Influence of coatings on microstructure and mechanical properties of preceramic paper-derived porous alumina substrates

Abstract

Preceramic papers loaded with inorganic fillers may be used as preforms in a novel manufacturing technique to fabricate lightweight ceramic structures. In order to reduce the porosity caused by burning out cellulosic fibers and organics, porous preceramic paper-derived alumina substrates were post-treated via two different coating routes using silica suspension or methylphenylvinylhydrogen polysiloxane. Sintering of the alumina-filled preceramic papers in air at 1600°C for 2h resulted in a non-uniform distributed open porosity ranging from 23 to 26%. After coating and infiltration, all samples were additionally heat treated up to at 1500°C for 2h. Thermal analysis (DTA/TG) was applied to determine the pyrolysis temperature of polysiloxane.
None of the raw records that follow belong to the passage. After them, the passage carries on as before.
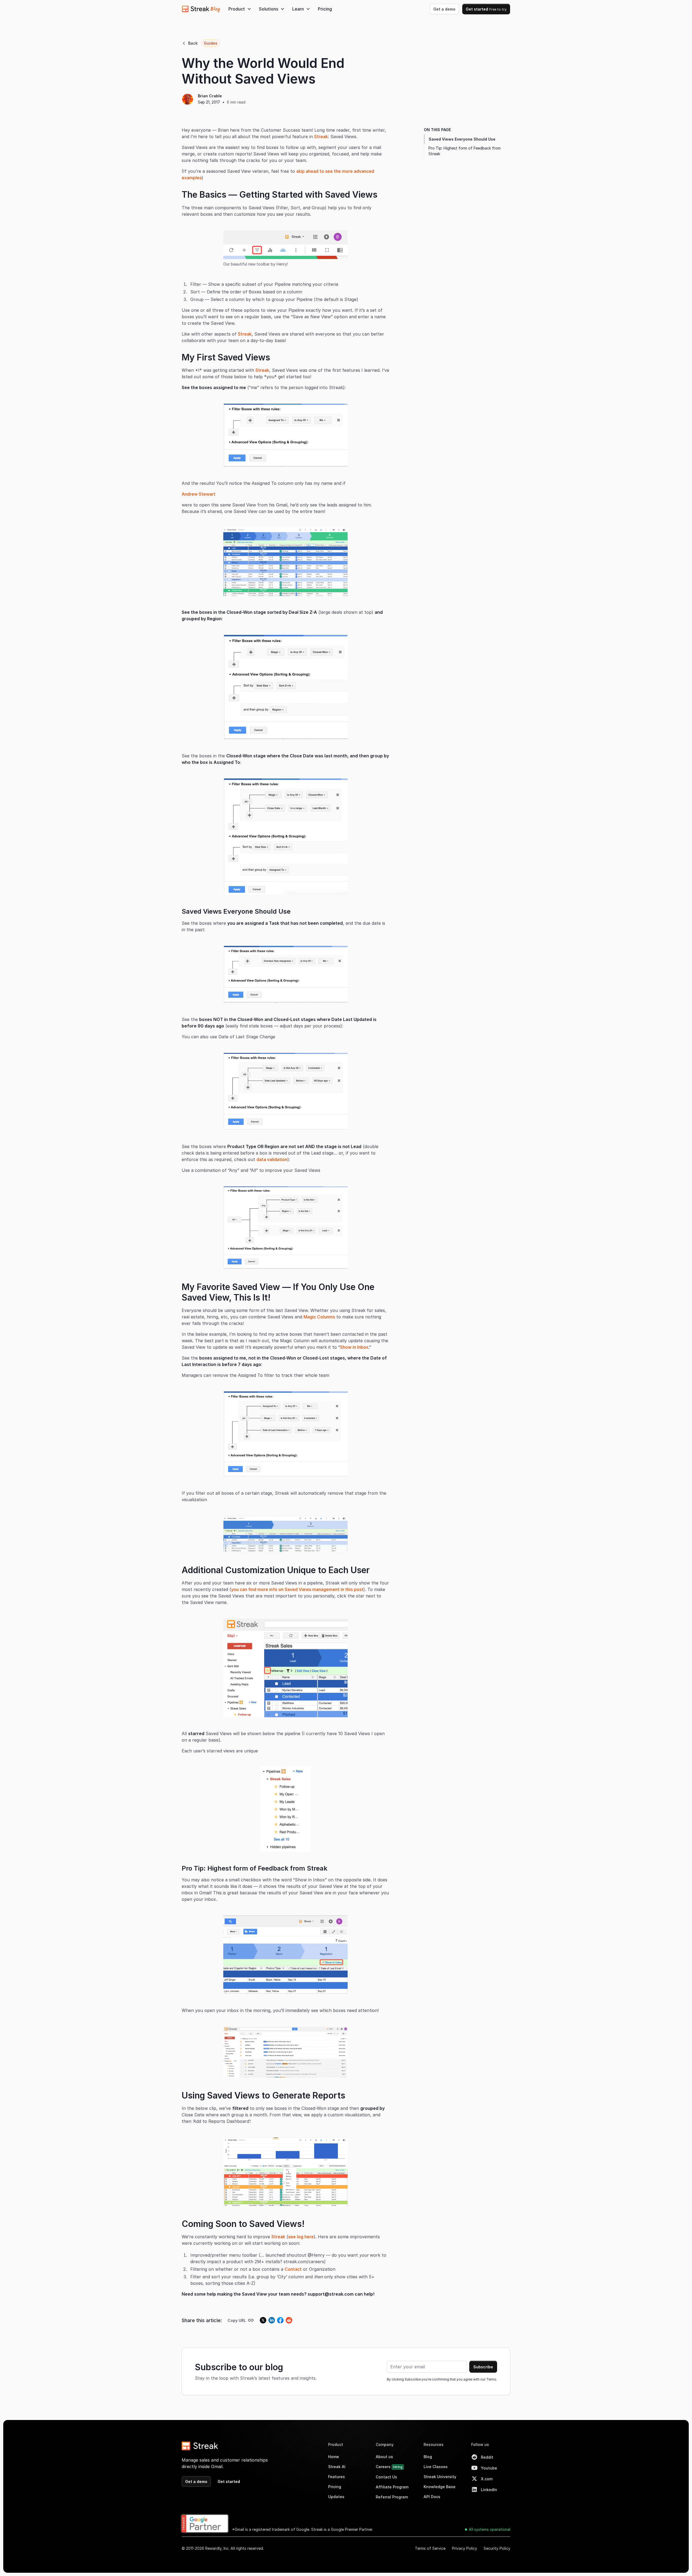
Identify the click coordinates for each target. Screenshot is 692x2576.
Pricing (325, 9)
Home (333, 2456)
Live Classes (436, 2466)
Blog (428, 2456)
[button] (240, 9)
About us (384, 2456)
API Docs (432, 2496)
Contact (293, 2269)
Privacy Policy (464, 2548)
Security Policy (497, 2548)
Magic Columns (319, 1317)
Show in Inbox (354, 1347)
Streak (321, 136)
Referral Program (392, 2497)
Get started (486, 9)
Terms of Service (430, 2548)
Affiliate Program (392, 2487)
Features (336, 2476)
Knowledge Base (439, 2486)
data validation (272, 1159)
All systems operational (489, 2529)
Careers (389, 2466)
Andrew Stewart (198, 494)
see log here (301, 2236)
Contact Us (386, 2477)
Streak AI (336, 2466)
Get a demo (444, 9)
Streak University (440, 2476)
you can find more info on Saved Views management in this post (297, 1589)
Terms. (491, 2379)
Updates (336, 2496)
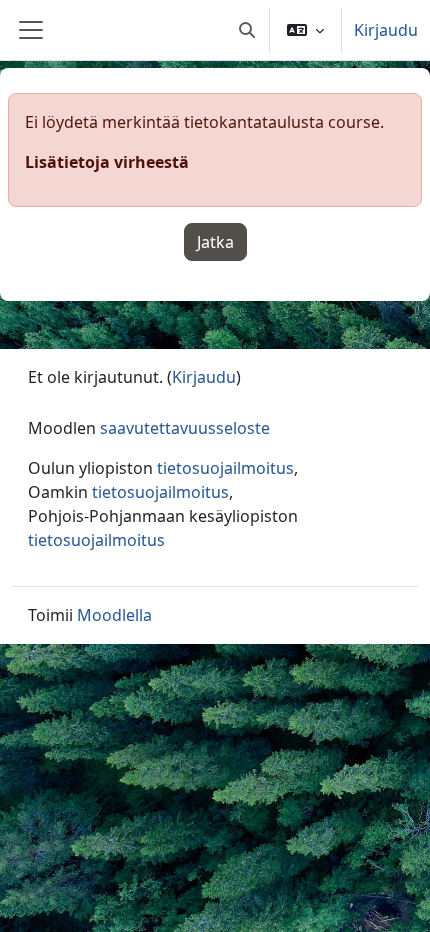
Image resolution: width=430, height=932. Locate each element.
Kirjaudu (386, 30)
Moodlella (114, 615)
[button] (247, 30)
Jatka (215, 242)
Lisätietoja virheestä (107, 162)
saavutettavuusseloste (185, 428)
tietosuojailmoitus (225, 468)
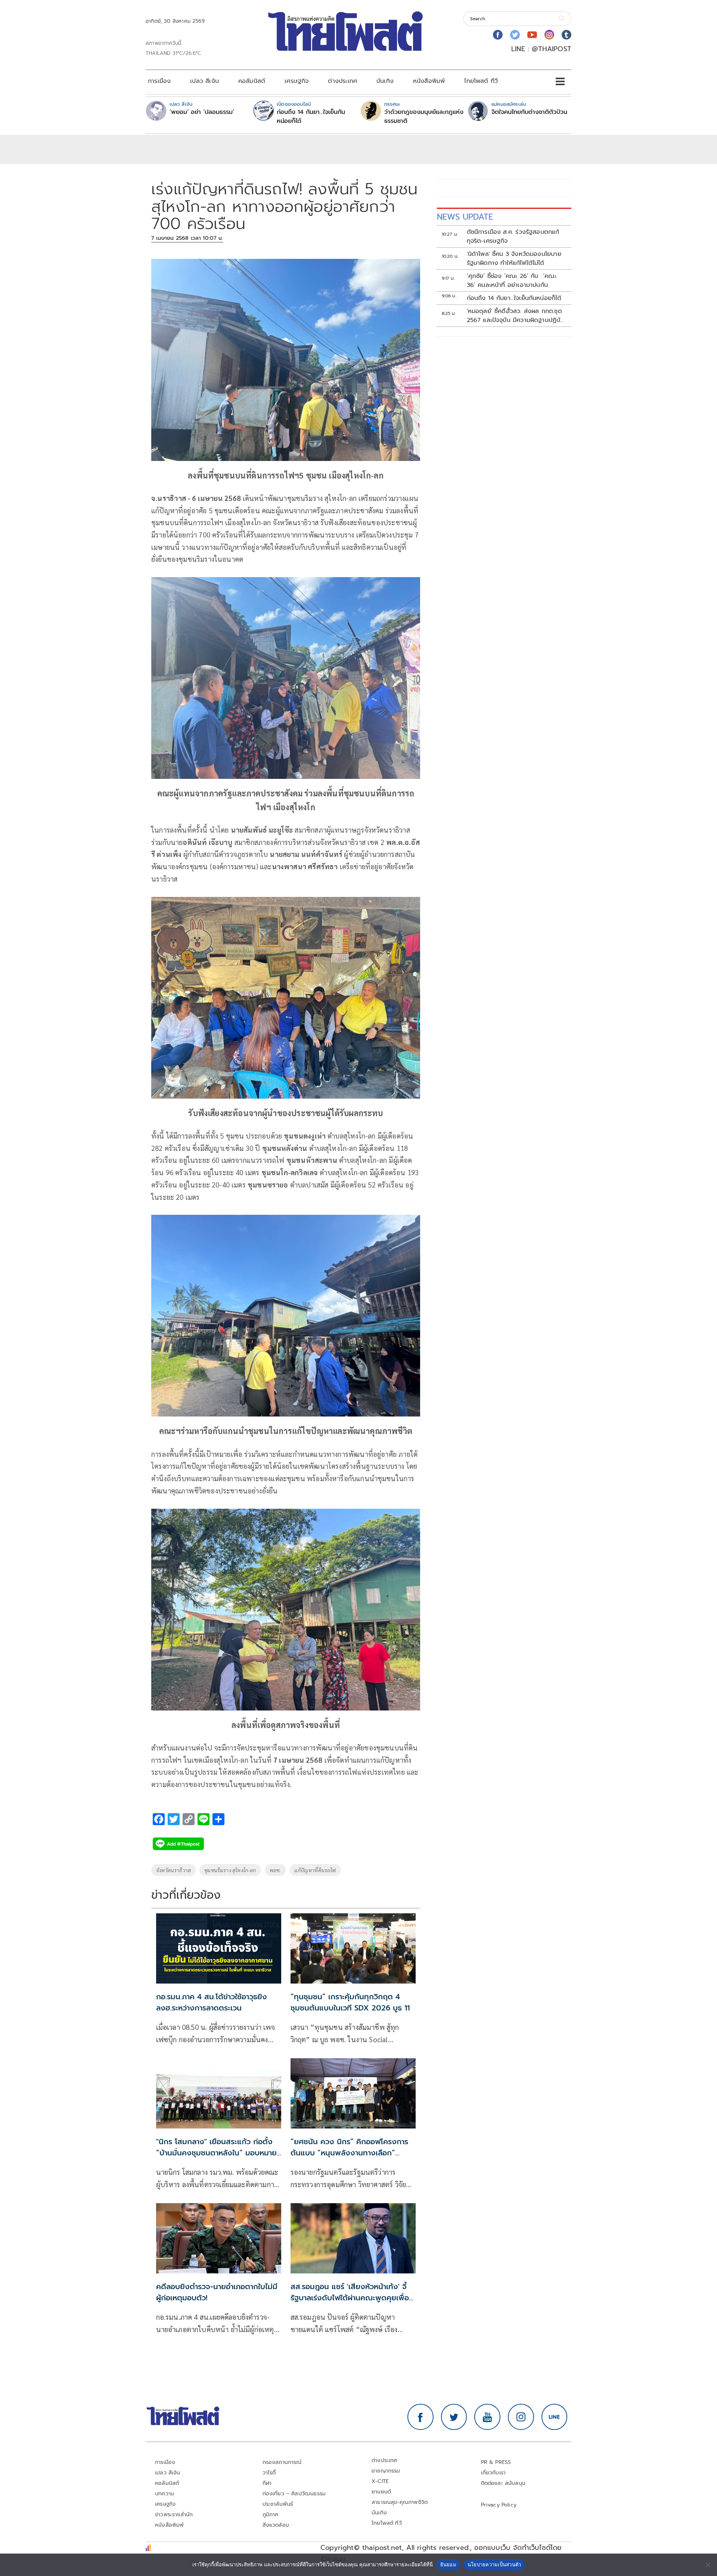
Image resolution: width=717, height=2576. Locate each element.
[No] (707, 2565)
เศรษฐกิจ (296, 81)
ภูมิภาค (271, 2514)
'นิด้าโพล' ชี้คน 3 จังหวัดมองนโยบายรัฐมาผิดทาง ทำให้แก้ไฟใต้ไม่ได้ (514, 258)
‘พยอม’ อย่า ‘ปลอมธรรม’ (202, 112)
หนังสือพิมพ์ (429, 81)
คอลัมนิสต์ (251, 81)
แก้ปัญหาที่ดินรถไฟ (315, 1870)
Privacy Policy (499, 2505)
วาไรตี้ (269, 2473)
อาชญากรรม (386, 2471)
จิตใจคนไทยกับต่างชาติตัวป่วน (529, 112)
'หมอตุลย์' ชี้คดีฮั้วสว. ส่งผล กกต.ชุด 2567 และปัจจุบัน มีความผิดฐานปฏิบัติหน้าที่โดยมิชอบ (516, 316)
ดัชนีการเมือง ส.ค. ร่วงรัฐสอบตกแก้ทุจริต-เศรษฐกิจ (513, 236)
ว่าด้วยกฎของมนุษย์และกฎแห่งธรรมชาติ (423, 117)
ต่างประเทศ (342, 81)
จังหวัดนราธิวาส (173, 1870)
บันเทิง (385, 81)
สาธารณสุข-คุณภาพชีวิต (400, 2502)
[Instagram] (549, 35)
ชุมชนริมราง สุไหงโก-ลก (230, 1870)
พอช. (275, 1870)
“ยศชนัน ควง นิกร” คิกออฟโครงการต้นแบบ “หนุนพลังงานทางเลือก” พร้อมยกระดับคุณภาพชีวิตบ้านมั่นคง (349, 2153)
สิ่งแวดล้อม (276, 2525)
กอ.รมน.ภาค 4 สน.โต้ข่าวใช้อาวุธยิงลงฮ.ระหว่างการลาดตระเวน (211, 2002)
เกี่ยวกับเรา (493, 2473)
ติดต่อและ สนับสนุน (503, 2483)
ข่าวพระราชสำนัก (174, 2514)
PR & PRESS (496, 2462)
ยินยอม (448, 2564)
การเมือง (159, 81)
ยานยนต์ (381, 2492)
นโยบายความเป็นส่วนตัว (494, 2564)
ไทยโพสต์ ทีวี (481, 81)
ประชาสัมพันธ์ (278, 2504)
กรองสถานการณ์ (282, 2462)
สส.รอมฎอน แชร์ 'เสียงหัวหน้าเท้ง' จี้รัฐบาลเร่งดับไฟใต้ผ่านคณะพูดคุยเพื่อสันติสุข (350, 2298)
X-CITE (380, 2481)
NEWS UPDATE (465, 217)
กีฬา (267, 2483)
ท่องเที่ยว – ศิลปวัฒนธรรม (294, 2494)
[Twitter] (515, 35)
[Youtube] (532, 35)
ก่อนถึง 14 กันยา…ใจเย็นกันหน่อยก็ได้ (311, 117)
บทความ (164, 2494)
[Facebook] (497, 35)
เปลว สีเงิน (204, 81)
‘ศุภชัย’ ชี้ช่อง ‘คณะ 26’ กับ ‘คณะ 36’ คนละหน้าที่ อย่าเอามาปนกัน (511, 281)
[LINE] (554, 2417)
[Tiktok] (566, 35)
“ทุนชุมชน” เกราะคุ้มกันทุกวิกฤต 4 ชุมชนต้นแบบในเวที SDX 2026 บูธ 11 (350, 2002)
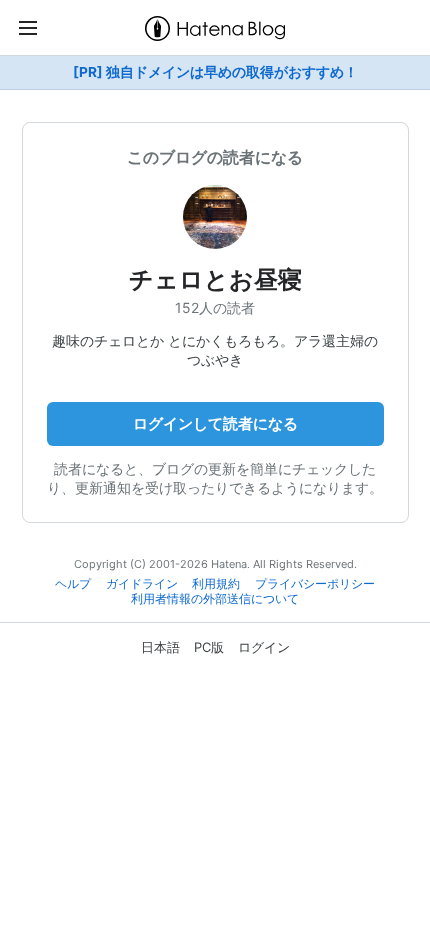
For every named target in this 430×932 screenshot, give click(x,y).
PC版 (209, 647)
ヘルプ (73, 584)
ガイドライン (142, 584)
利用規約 (216, 584)
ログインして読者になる (215, 423)
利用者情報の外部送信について (215, 599)
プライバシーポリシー (315, 584)
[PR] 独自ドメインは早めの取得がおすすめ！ (215, 72)
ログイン (264, 647)
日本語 (160, 647)
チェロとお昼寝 (215, 279)
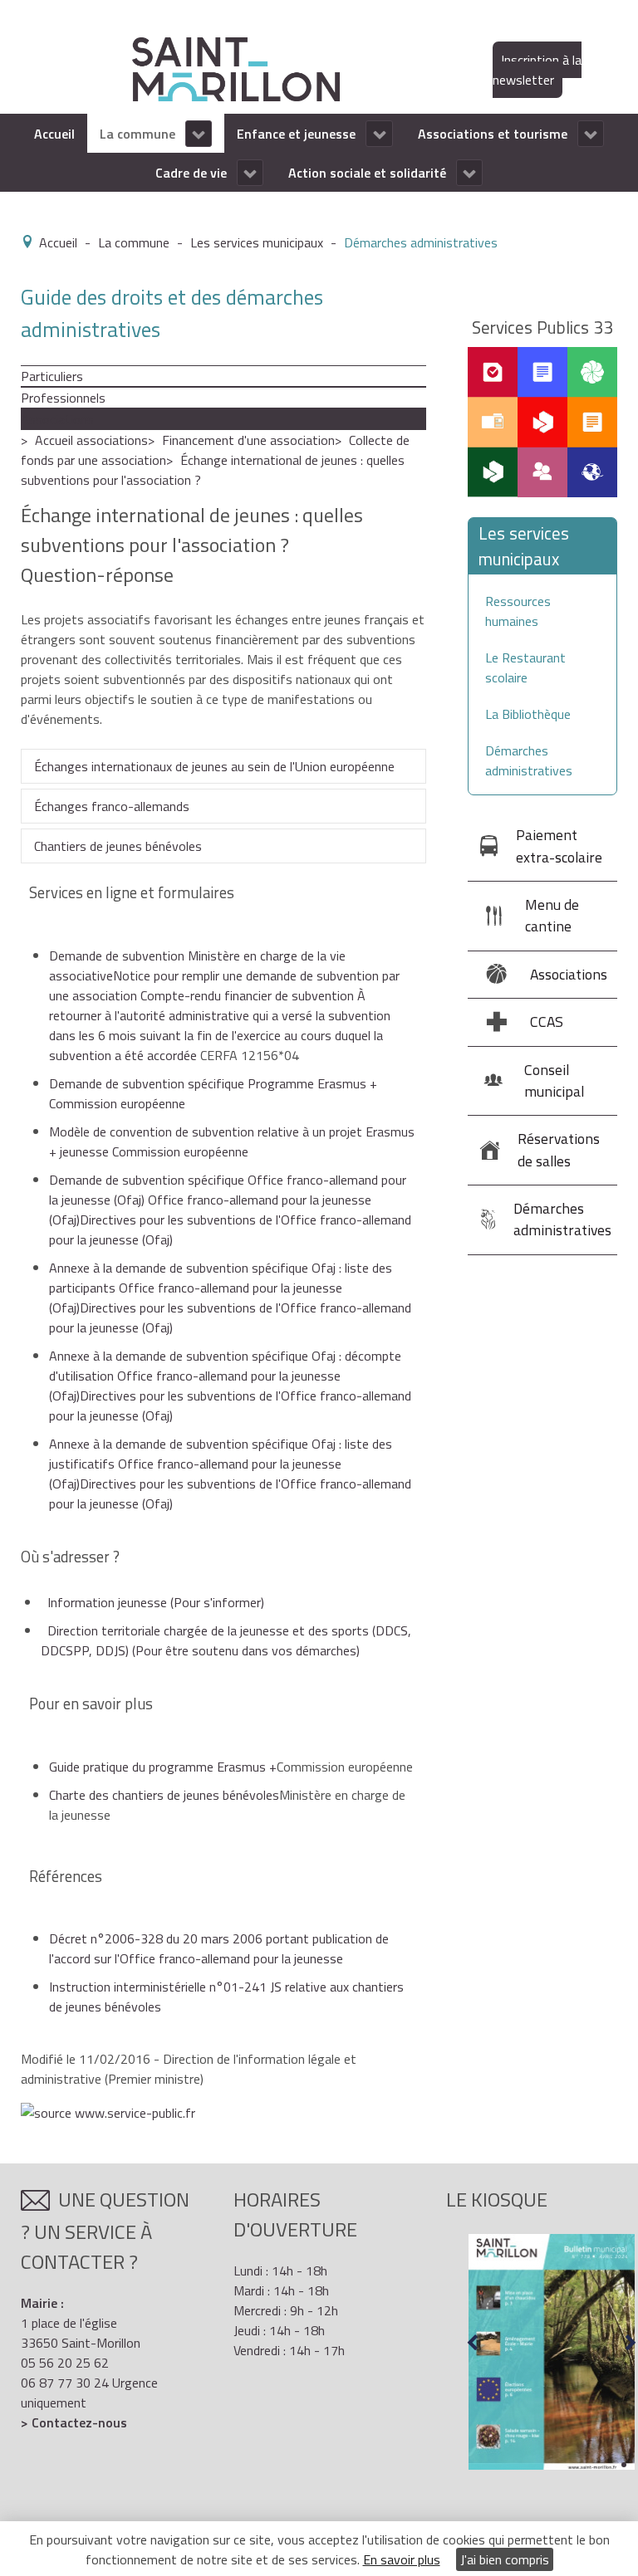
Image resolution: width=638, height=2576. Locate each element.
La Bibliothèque (528, 714)
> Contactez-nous (74, 2422)
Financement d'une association (248, 440)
Microstructure and phase analysis were performed respectively by SEM and XRD. After sintering, water absorption, apparent density and open porosity of test pieces were determined, and mechanical properties of the substrates were evaluated before and after coating. For the samples coated with silica suspension, the mechanical strength remained in the same range of those for uncoated samples, while for the polysiloxane coated samples the mechanical strength steadily increases after repeated impregnation steps, reaching ∼350MPa.